I thought working from home would be quiet but my living room turned into a mess

Trying to make things work from the dining table

It started because I just needed some extra pocket money, honestly. I saw an ad for a blog writing gig that promised decent pay for just a few hours of work a day. I thought, ‘Why not? I already spend half my life on a laptop anyway.’ The promise was simple: write articles from home, follow the guidelines, get paid. I figured I could do this in the gaps between my actual chores or whenever I felt like sitting down at the desk I barely use. I even bought a decent mechanical keyboard for about 80 dollars thinking the click-clack sound would motivate me to type faster. It didn’t really help with the motivation, but the tactile feel is nice, I guess.

The reality of remote access software

One of the companies asked me to install this specific EDMS software and a remote desktop control program, claiming it was for security and workflow management. That was the first time I felt uneasy. Setting it up took way longer than they said it would. I spent almost three hours trying to get the remote access to recognize my home network. Every time I tried to log in, it would lag for a solid ten seconds, and there were times it just flat out disconnected while I was in the middle of a sentence. It was incredibly annoying to have my screen flicker whenever the connection decided to drop. I’m not exactly a tech whiz, and trying to troubleshoot this in my living room felt like I was dealing with a corporate IT department on my own time.
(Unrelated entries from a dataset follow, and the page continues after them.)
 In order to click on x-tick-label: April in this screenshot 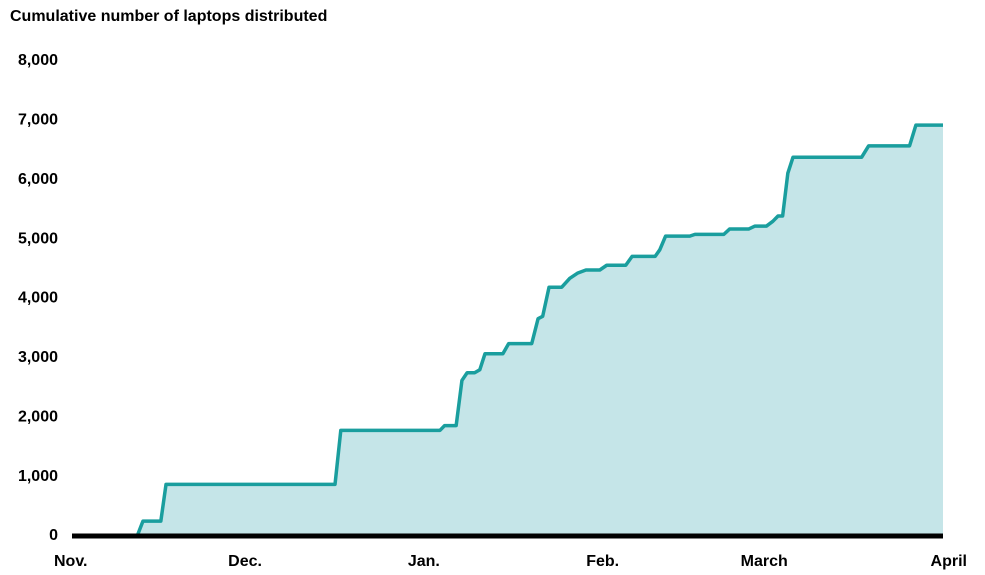, I will do `click(949, 562)`.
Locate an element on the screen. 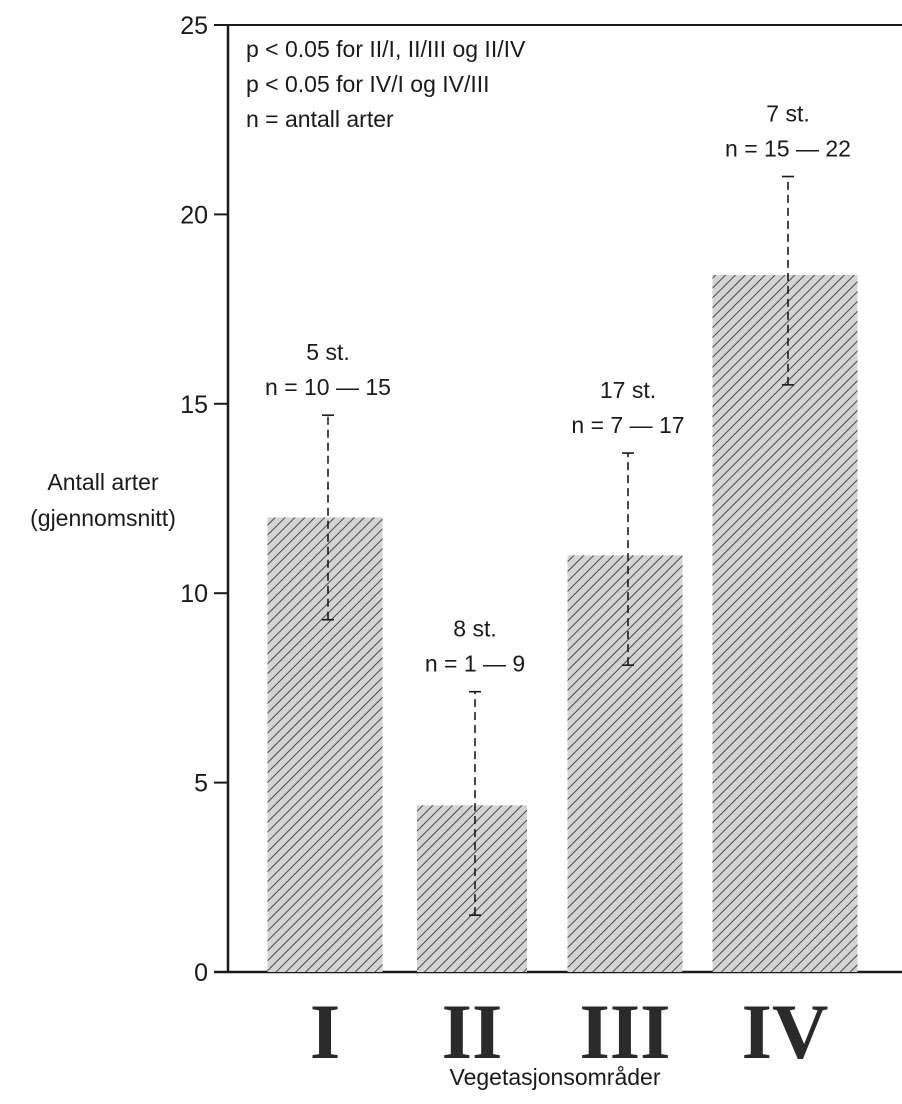 The width and height of the screenshot is (902, 1104). x-tick-label: II is located at coordinates (472, 1032).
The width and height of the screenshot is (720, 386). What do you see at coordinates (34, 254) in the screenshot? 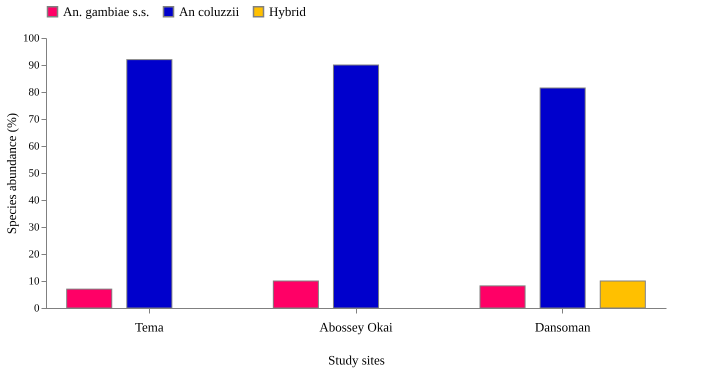
I see `y-tick-label: 20` at bounding box center [34, 254].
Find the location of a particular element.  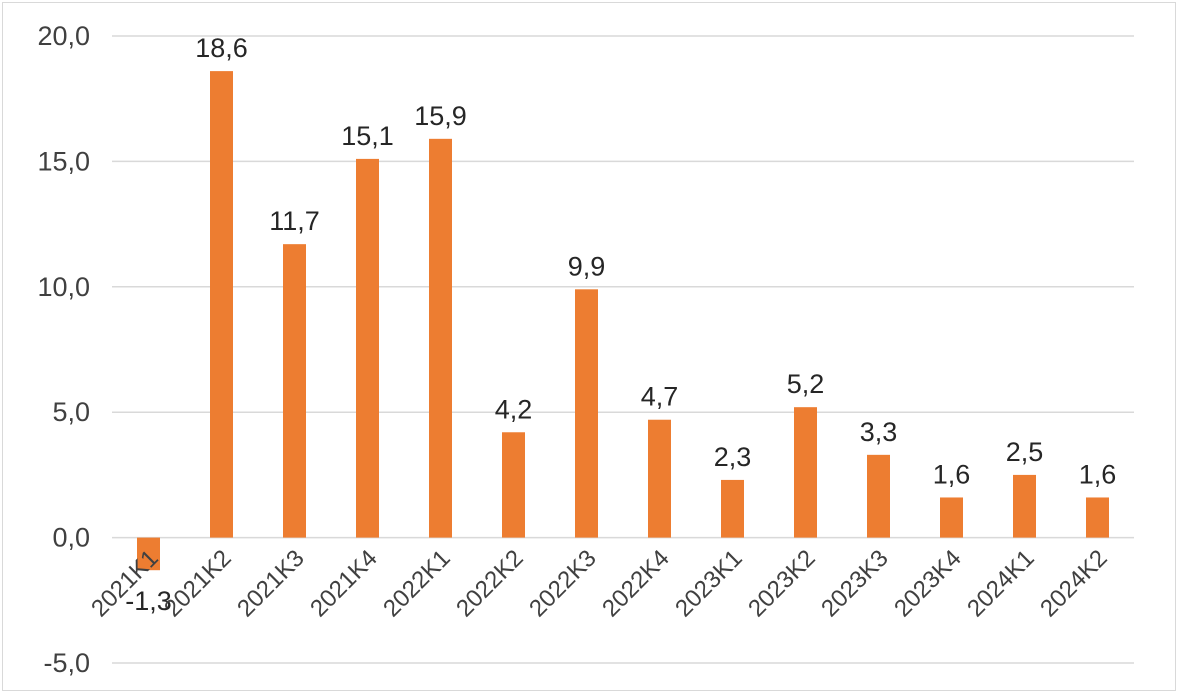

y-tick-label: 20,0 is located at coordinates (64, 36).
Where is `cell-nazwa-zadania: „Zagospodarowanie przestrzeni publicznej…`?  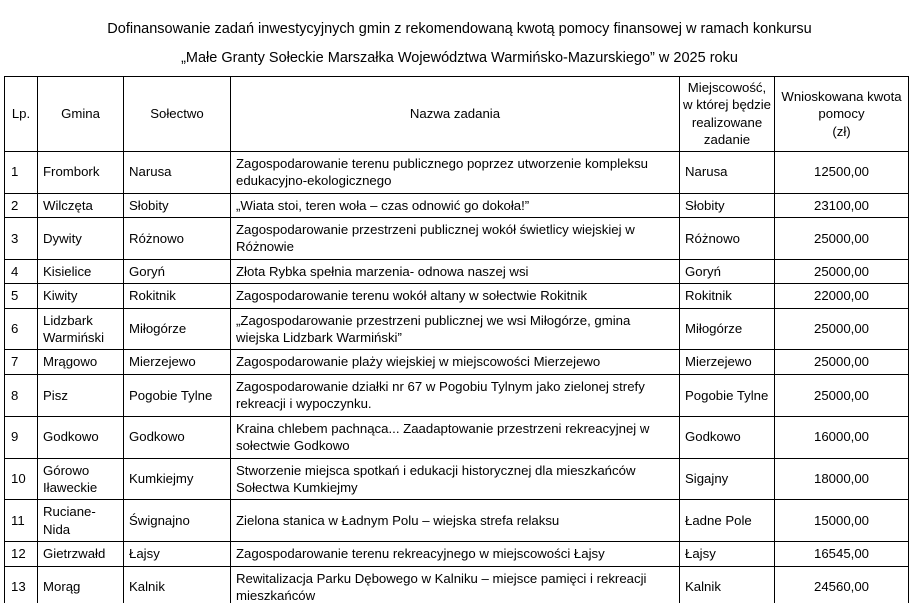
cell-nazwa-zadania: „Zagospodarowanie przestrzeni publicznej… is located at coordinates (455, 329).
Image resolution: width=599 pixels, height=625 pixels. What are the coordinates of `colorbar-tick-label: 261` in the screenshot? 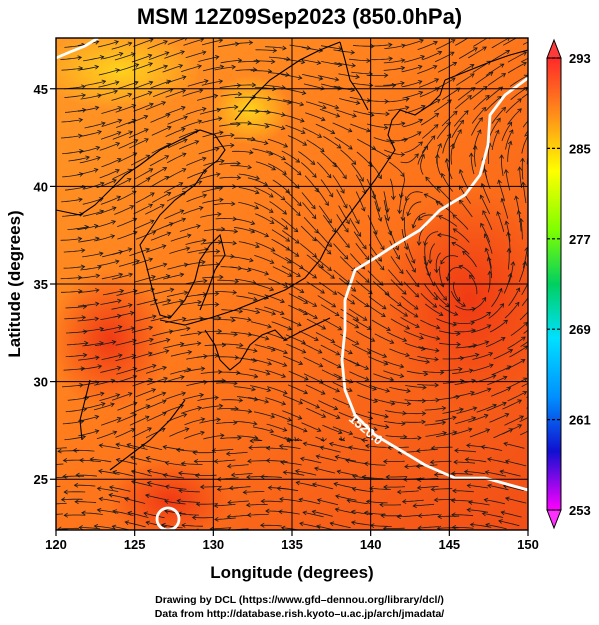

The blurred lines of home and office

There is something weird about having your work files open on the same monitor where you usually watch YouTube or browse social media. Sometimes I’d look at the clock and realize it was already 8 PM, and I hadn’t even stood up to stretch because I was stuck trying to finish a paragraph that needed to be ‘SEO-optimized’—even though they told me not to worry about that too much. It feels like the office just moved into my house without asking for permission. My family kept walking by and asking if I was done yet, and I honestly couldn’t give them a clear answer. I didn’t have a commute to signal the end of the day, so the work just kind of drifted into the evening.

Is it really worth the effort?

I’m still doing it, for now. The pay isn’t great, maybe enough to cover my monthly utility bills and a few takeout meals, but it’s definitely not going to change my life. I think about those news stories you hear, about people doing full-time remote jobs or complex remote business operations, and I honestly don’t know how they handle the isolation. Sometimes I just stare at the wall for a bit after I close the remote desktop client. It’s quiet, and that’s nice, but it’s a strange kind of quiet. I’m not sure if I’m actually more productive or if I’m just busier than I was before.

Thinking about what comes next

I wonder if I’d be better off just finding a part-time job outside the house where I could walk away at the end of the shift. At least then the work stays there. For now, my laptop is still sitting open on the table, and I have three more articles to draft before the end of the week. Maybe I’ll do them tomorrow morning, or maybe I’ll just leave them until Friday night. It doesn’t really matter since I’m always technically at the office anyway.